Exercise aim: A word-for-word copy is required of the line containing "Click the Dogecoin / US Dollar symbol title" and of each line after it in the material below, through the last one.

Provided records:
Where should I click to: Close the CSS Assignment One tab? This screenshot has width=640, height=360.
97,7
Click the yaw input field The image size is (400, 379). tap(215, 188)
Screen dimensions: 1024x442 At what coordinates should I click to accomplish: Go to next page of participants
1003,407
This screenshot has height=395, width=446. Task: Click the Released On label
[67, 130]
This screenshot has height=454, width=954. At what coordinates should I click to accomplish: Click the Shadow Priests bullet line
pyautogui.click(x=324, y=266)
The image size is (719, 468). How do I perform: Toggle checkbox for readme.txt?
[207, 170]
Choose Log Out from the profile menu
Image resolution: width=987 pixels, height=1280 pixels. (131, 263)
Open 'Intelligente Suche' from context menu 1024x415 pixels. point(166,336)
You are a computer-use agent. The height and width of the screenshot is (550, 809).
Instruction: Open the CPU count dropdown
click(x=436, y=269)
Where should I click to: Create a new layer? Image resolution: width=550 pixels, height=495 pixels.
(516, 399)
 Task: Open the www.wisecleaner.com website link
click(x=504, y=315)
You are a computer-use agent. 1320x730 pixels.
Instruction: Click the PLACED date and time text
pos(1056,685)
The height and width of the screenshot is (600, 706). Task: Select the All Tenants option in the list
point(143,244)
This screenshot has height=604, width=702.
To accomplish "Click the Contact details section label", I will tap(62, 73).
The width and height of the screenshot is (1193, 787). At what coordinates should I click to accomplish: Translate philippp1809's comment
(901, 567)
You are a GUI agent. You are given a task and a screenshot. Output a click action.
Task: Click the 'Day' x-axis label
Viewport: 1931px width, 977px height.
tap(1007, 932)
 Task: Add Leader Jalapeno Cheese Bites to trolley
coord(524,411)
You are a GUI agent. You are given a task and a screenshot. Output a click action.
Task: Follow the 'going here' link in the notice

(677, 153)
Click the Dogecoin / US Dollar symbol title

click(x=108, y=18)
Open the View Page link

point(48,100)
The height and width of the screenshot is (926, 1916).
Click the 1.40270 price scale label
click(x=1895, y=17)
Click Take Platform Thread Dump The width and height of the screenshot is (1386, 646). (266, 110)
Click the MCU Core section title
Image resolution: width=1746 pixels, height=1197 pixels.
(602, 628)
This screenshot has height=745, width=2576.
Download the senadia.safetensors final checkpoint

Task output:
Click the Dogecoin / US Dollar symbol title

click(x=108, y=18)
Open the View Page link

point(48,100)
The height and width of the screenshot is (926, 1916).
Click the 1.40270 price scale label
click(x=1895, y=17)
Click Take Platform Thread Dump The width and height of the screenshot is (1386, 646). (266, 110)
Click the MCU Core section title
Image resolution: width=1746 pixels, height=1197 pixels.
(602, 628)
This screenshot has height=745, width=2576.
Download the senadia.safetensors final checkpoint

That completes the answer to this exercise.